Directions: The tail of the records, from the line containing "Given: Click the purple Undo arrow icon" through the final line, should be printed exactly and on its own.

- - - - -

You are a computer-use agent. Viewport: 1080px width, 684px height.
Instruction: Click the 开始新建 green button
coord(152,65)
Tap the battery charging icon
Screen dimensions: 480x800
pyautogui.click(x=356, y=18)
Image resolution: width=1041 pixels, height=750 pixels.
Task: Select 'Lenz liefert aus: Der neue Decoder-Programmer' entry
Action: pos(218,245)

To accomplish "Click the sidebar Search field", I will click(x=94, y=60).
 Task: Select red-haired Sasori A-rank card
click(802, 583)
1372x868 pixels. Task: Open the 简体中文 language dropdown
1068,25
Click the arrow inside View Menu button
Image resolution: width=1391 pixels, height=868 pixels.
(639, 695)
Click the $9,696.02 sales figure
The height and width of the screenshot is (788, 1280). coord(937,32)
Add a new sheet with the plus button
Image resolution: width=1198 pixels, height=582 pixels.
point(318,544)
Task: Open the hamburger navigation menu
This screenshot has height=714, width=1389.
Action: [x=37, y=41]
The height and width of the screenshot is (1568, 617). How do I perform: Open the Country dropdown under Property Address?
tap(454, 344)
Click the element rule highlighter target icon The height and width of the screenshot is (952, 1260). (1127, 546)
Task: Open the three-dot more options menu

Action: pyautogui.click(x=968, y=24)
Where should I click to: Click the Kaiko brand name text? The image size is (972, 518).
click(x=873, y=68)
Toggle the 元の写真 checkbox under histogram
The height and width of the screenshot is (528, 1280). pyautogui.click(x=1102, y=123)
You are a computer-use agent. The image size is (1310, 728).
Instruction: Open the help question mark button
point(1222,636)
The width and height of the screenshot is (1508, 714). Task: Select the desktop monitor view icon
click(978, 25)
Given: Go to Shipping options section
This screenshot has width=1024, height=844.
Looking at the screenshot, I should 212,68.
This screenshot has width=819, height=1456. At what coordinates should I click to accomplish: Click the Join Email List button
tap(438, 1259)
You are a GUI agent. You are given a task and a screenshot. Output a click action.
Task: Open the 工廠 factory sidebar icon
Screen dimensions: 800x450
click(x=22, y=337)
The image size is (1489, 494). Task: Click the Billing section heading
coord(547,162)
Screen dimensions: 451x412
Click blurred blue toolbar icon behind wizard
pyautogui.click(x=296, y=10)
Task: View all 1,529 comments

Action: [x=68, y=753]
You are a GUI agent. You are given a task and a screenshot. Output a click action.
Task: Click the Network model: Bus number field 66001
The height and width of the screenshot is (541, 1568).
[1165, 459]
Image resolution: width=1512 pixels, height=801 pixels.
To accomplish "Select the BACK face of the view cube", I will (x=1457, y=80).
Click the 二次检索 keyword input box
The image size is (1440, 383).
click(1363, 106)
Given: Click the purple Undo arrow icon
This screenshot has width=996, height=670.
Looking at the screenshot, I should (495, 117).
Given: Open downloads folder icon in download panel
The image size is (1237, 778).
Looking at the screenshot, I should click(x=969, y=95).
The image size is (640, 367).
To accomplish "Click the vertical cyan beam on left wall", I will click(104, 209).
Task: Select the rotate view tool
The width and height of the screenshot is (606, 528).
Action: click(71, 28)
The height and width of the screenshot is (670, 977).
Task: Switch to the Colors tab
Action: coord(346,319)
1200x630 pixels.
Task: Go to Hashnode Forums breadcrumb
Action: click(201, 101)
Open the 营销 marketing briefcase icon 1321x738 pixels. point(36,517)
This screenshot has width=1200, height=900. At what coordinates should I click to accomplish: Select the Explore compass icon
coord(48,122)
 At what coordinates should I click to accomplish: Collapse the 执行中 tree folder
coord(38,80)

- - - - -

Answer area:
Given: Click the purple Undo arrow icon
This screenshot has width=996, height=670.
Looking at the screenshot, I should (495, 117).
Given: Open downloads folder icon in download panel
The image size is (1237, 778).
Looking at the screenshot, I should click(x=969, y=95).
The image size is (640, 367).
To accomplish "Click the vertical cyan beam on left wall", I will click(104, 209).
Task: Select the rotate view tool
The width and height of the screenshot is (606, 528).
Action: click(71, 28)
The height and width of the screenshot is (670, 977).
Task: Switch to the Colors tab
Action: coord(346,319)
1200x630 pixels.
Task: Go to Hashnode Forums breadcrumb
Action: click(201, 101)
Open the 营销 marketing briefcase icon 1321x738 pixels. point(36,517)
This screenshot has width=1200, height=900. At what coordinates should I click to accomplish: Select the Explore compass icon
coord(48,122)
 At what coordinates should I click to accomplish: Collapse the 执行中 tree folder
coord(38,80)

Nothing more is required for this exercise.